- Assignment -
Please copy, word for word, the line that contains "Image resolution: width=1004" and every line after it through the end of the records, and nothing more.

- Data items -
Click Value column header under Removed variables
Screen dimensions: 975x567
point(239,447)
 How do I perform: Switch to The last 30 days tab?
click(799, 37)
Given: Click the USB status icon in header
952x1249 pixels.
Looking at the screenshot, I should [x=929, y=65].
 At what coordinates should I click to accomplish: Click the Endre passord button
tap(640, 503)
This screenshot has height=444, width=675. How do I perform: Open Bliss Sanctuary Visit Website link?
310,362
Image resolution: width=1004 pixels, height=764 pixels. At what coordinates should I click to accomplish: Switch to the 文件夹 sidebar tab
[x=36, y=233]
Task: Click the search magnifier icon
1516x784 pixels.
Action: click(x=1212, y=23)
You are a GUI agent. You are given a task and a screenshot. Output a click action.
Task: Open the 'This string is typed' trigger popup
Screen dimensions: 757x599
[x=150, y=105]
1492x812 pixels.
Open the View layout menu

- Response below -
Image resolution: width=1004 pixels, height=764 pixels. At what coordinates should I click to accomplish: Switch to the 文件夹 sidebar tab
[x=36, y=233]
Task: Click the search magnifier icon
1516x784 pixels.
Action: click(x=1212, y=23)
You are a GUI agent. You are given a task and a screenshot. Output a click action.
Task: Open the 'This string is typed' trigger popup
Screen dimensions: 757x599
[x=150, y=105]
1492x812 pixels.
Open the View layout menu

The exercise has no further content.